**Task to carry out**: Render the rows from the line containing "Task: Click the Beast tribe tag on wolf card" through the end of the rows as a JSON list of strings, one string per line, skipping blank lines and leaving out the pictures.
··· Data shown ···
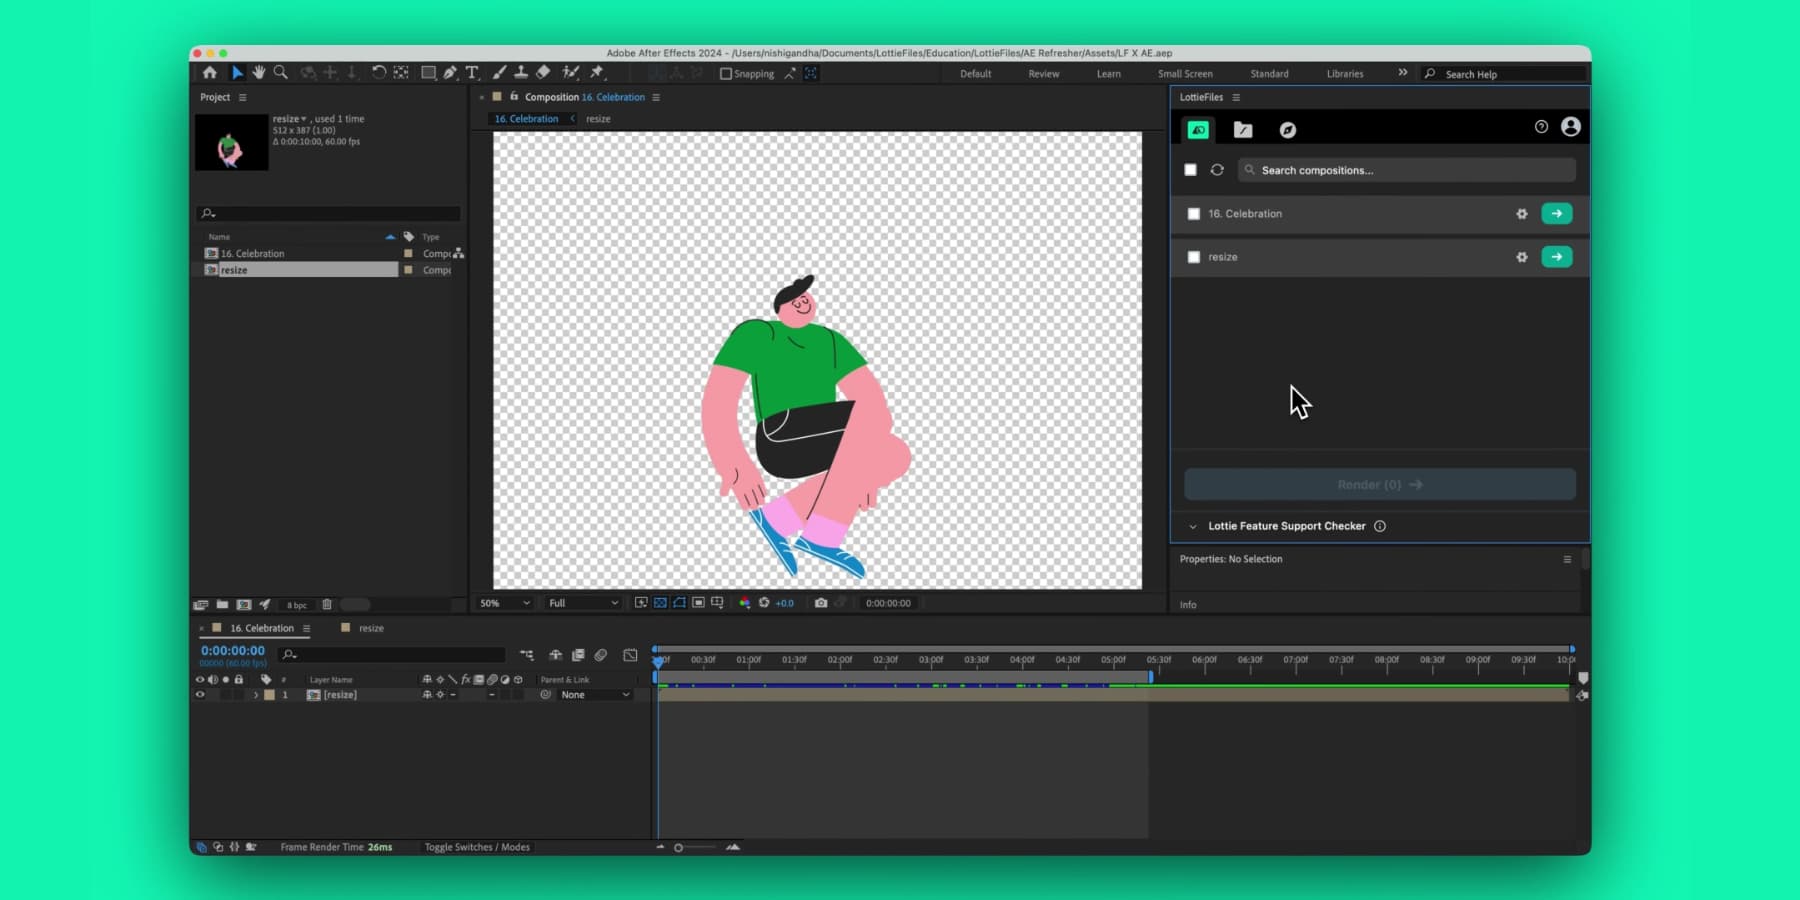Expand the Lottie Feature Support Checker
The image size is (1800, 900).
1193,526
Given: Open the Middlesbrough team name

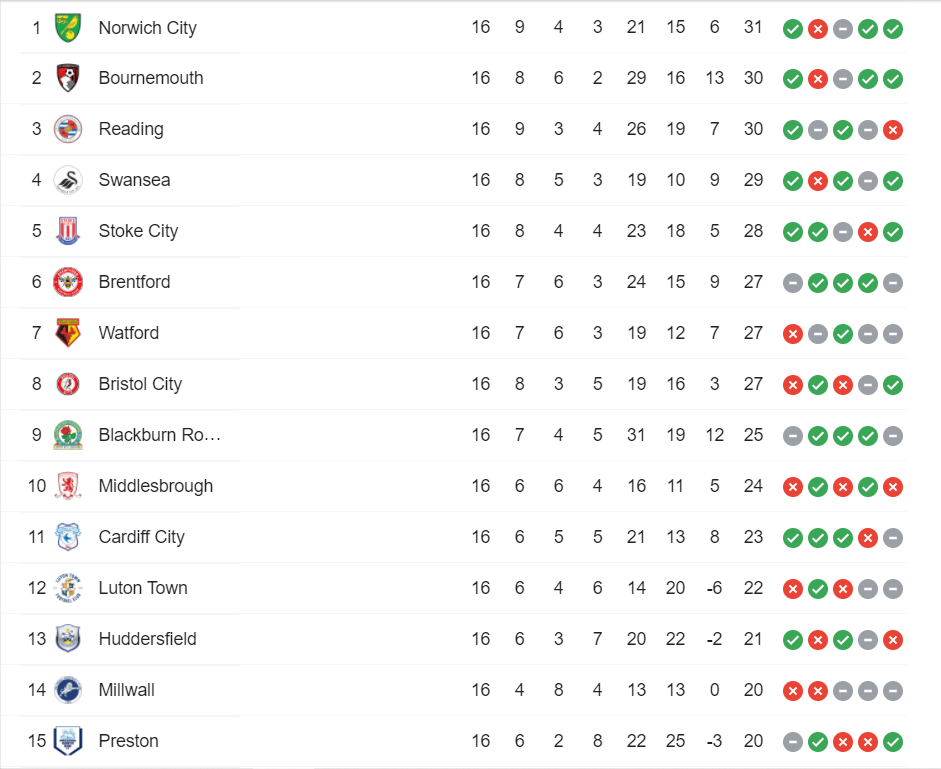Looking at the screenshot, I should pos(155,486).
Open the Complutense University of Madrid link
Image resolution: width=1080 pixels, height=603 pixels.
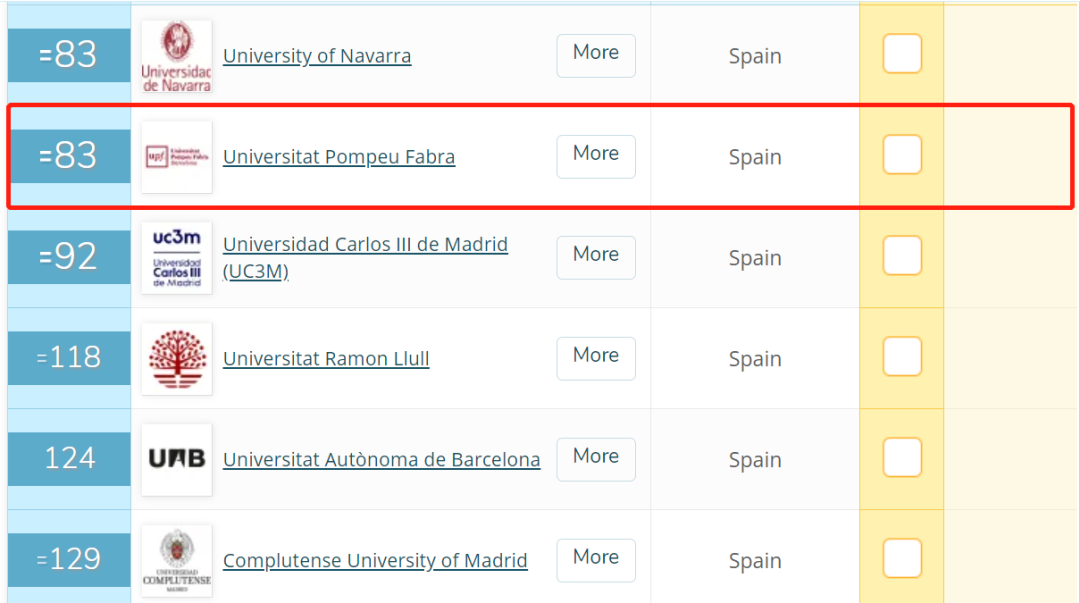click(x=375, y=560)
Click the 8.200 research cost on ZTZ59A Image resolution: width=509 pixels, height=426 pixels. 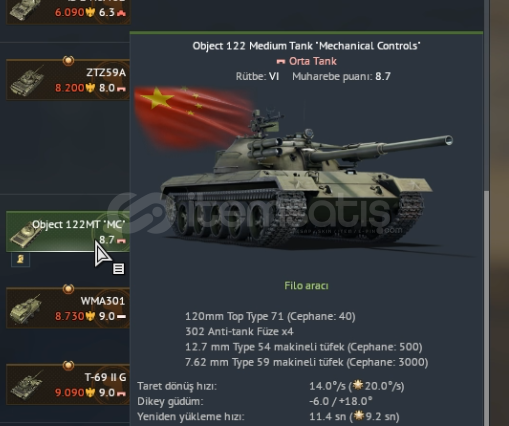70,88
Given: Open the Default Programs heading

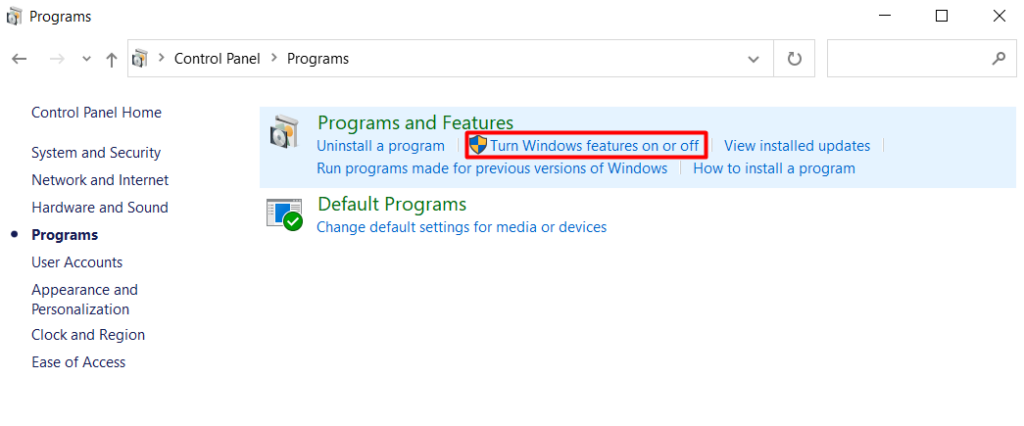Looking at the screenshot, I should (x=391, y=204).
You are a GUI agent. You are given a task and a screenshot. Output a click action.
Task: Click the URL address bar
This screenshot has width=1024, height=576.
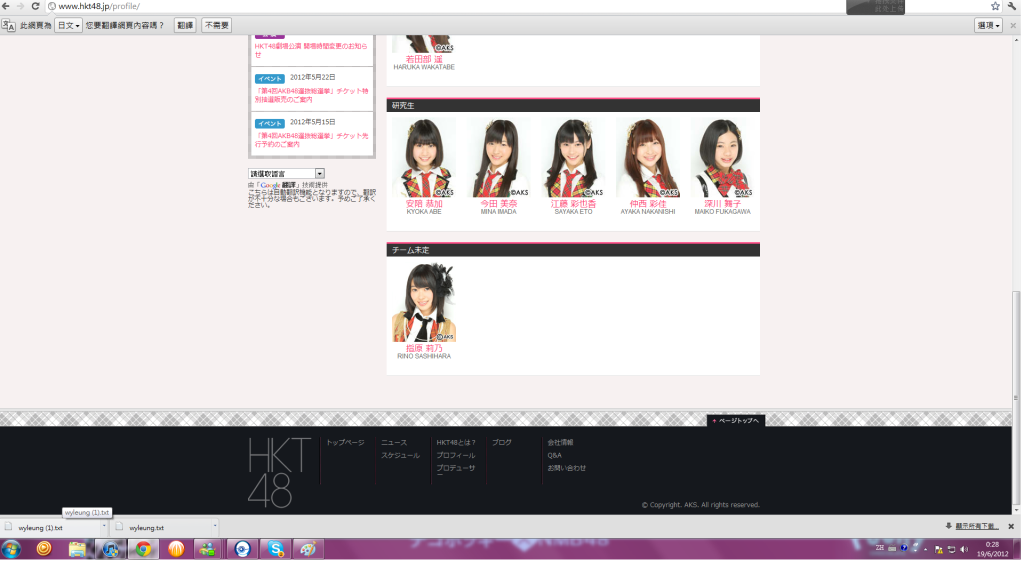(x=400, y=6)
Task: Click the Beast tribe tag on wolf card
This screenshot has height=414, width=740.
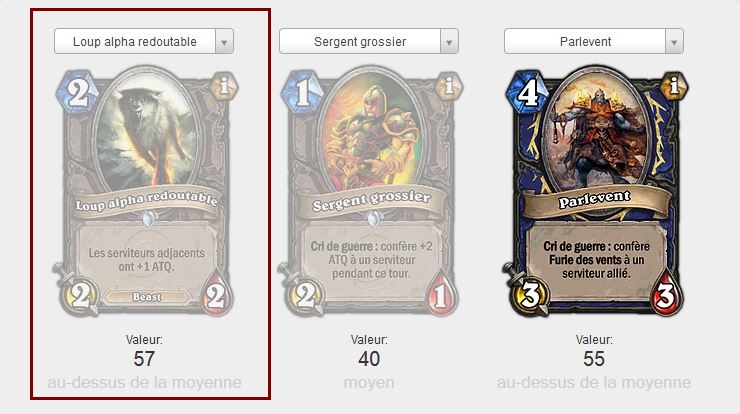Action: click(x=147, y=297)
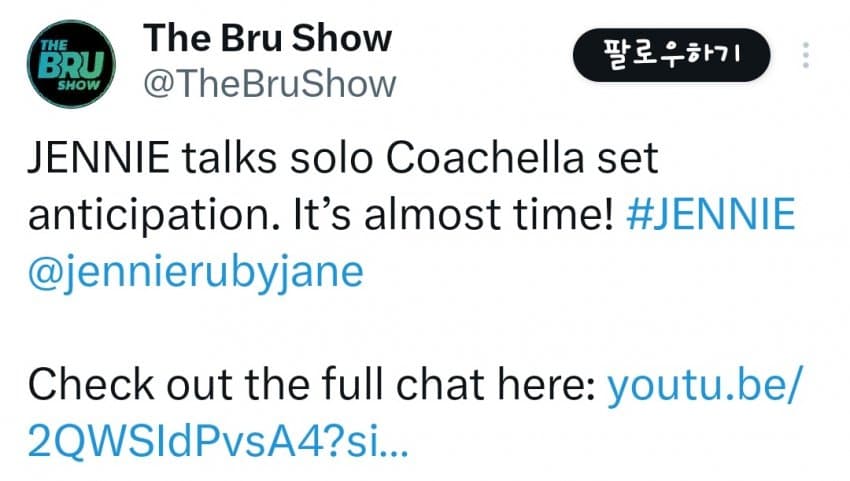Image resolution: width=850 pixels, height=481 pixels.
Task: Click the 'THE' text atop avatar logo
Action: 53,46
···
**The completed task**:
[
  "Task: Click the Beast tribe tag on wolf card",
  "This screenshot has height=414, width=740.",
  "Action: click(x=147, y=297)",
  "Image resolution: width=850 pixels, height=481 pixels.",
  "Task: Click the 'THE' text atop avatar logo",
  "Action: 53,46"
]